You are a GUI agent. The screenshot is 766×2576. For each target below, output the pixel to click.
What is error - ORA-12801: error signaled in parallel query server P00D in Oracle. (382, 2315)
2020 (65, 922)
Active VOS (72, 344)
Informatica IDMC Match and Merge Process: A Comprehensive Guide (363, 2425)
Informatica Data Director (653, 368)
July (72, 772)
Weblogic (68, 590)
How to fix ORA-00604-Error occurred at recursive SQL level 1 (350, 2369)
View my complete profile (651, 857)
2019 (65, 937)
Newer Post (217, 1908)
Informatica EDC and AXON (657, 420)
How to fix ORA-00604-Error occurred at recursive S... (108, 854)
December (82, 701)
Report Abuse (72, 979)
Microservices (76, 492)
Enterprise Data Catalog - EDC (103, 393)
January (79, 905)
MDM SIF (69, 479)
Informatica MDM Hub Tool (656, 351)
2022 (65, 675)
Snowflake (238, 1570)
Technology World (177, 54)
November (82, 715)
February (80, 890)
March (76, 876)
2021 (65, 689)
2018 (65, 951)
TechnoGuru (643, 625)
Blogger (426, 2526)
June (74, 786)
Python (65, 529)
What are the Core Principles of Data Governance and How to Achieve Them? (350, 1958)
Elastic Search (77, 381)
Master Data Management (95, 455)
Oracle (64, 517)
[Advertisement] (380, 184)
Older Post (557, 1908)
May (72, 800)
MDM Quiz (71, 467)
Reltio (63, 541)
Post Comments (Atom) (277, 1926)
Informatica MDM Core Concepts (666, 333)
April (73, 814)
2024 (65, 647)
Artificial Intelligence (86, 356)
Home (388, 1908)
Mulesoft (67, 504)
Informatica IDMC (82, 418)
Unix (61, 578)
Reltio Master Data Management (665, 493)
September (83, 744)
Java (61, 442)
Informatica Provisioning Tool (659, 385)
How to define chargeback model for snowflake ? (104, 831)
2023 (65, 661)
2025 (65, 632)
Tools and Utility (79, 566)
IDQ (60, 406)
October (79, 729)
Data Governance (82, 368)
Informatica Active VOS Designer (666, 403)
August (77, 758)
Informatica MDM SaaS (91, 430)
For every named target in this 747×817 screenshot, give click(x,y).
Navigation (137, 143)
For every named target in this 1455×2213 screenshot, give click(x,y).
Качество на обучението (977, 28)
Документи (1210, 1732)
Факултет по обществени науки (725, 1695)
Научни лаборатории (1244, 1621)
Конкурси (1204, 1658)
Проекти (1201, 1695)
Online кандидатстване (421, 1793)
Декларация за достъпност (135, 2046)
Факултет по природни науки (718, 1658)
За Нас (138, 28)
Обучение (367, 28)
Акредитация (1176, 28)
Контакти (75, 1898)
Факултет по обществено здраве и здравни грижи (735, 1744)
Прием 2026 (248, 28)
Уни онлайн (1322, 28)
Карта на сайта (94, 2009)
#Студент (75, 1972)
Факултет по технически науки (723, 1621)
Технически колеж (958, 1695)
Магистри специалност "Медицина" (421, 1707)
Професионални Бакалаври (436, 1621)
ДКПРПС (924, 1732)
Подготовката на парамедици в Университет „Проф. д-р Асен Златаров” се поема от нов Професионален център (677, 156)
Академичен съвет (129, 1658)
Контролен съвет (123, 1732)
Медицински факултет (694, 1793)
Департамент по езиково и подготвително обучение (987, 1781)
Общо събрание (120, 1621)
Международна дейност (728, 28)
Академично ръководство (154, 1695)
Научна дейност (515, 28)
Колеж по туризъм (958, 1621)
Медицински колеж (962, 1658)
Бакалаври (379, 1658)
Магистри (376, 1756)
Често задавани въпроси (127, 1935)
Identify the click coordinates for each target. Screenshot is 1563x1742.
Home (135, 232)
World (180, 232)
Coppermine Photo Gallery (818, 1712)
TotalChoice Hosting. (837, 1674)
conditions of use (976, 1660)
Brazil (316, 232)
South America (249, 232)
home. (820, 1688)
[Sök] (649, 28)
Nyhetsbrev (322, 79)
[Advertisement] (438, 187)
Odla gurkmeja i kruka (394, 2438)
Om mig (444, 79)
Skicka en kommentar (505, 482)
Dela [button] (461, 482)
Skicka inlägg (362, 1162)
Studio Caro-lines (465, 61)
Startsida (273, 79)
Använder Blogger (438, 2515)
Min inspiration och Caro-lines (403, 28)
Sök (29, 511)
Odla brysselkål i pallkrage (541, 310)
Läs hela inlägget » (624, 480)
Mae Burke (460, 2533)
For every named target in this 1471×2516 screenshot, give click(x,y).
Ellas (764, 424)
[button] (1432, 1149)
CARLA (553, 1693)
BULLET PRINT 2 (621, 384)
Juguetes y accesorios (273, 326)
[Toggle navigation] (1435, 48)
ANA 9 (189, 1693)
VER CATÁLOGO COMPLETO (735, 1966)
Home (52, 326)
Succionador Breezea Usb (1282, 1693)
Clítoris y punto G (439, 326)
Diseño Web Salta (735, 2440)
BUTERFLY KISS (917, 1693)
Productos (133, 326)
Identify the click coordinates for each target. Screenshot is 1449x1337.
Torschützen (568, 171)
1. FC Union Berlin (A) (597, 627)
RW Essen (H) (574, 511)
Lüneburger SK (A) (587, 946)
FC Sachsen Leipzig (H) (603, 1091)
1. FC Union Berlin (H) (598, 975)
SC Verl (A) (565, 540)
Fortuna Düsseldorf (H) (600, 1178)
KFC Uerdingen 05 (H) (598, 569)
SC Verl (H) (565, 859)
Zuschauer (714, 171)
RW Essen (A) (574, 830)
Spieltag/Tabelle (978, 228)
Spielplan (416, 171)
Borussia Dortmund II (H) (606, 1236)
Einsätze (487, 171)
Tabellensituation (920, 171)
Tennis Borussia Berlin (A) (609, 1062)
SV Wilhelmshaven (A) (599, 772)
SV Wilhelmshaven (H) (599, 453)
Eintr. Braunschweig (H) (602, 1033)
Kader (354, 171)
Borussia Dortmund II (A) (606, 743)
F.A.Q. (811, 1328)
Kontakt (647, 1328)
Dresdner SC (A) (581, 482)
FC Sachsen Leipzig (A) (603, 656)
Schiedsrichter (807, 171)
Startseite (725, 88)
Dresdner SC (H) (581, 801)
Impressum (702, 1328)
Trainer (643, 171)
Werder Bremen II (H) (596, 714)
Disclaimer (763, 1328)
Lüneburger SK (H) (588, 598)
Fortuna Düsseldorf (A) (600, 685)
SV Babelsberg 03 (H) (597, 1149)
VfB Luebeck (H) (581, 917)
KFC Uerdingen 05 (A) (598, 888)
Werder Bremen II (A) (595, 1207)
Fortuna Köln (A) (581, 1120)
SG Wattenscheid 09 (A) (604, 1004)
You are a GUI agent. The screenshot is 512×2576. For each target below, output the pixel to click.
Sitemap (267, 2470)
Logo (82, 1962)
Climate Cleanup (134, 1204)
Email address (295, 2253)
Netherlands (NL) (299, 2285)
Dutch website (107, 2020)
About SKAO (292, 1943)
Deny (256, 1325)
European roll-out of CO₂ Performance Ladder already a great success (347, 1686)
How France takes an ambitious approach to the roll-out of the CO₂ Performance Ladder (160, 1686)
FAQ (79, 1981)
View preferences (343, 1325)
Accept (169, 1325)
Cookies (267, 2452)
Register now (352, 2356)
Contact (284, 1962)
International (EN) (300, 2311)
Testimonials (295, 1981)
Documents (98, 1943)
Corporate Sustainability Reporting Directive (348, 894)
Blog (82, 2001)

☆ ☆ ☆ ☆ ☆ ☆ ☆

- _Instructions for the task_:
Extract the lines of the listing, starting at its first line and ending at the line that contains "Python (65, 529)", and reproduce them unchanged, including both ends.

- _Finished answer_:
You are a GUI agent. The screenshot is 766×2576. For each target below, output the pixel to click.
What is error - ORA-12801: error signaled in parallel query server P00D in Oracle. (382, 2315)
2020 (65, 922)
Active VOS (72, 344)
Informatica IDMC Match and Merge Process: A Comprehensive Guide (363, 2425)
Informatica Data Director (653, 368)
July (72, 772)
Weblogic (68, 590)
How to fix ORA-00604-Error occurred at recursive SQL level 1 (350, 2369)
View my complete profile (651, 857)
2019 (65, 937)
Newer Post (217, 1908)
Informatica EDC and AXON (657, 420)
How to fix ORA-00604-Error occurred at recursive S... (108, 854)
December (82, 701)
Report Abuse (72, 979)
Microservices (76, 492)
Enterprise Data Catalog - EDC (103, 393)
January (79, 905)
MDM SIF (69, 479)
Informatica MDM Hub Tool (656, 351)
2022 (65, 675)
Snowflake (238, 1570)
Technology World (177, 54)
November (82, 715)
February (80, 890)
March (76, 876)
2021 (65, 689)
2018 (65, 951)
TechnoGuru (643, 625)
Blogger (426, 2526)
June (74, 786)
Python (65, 529)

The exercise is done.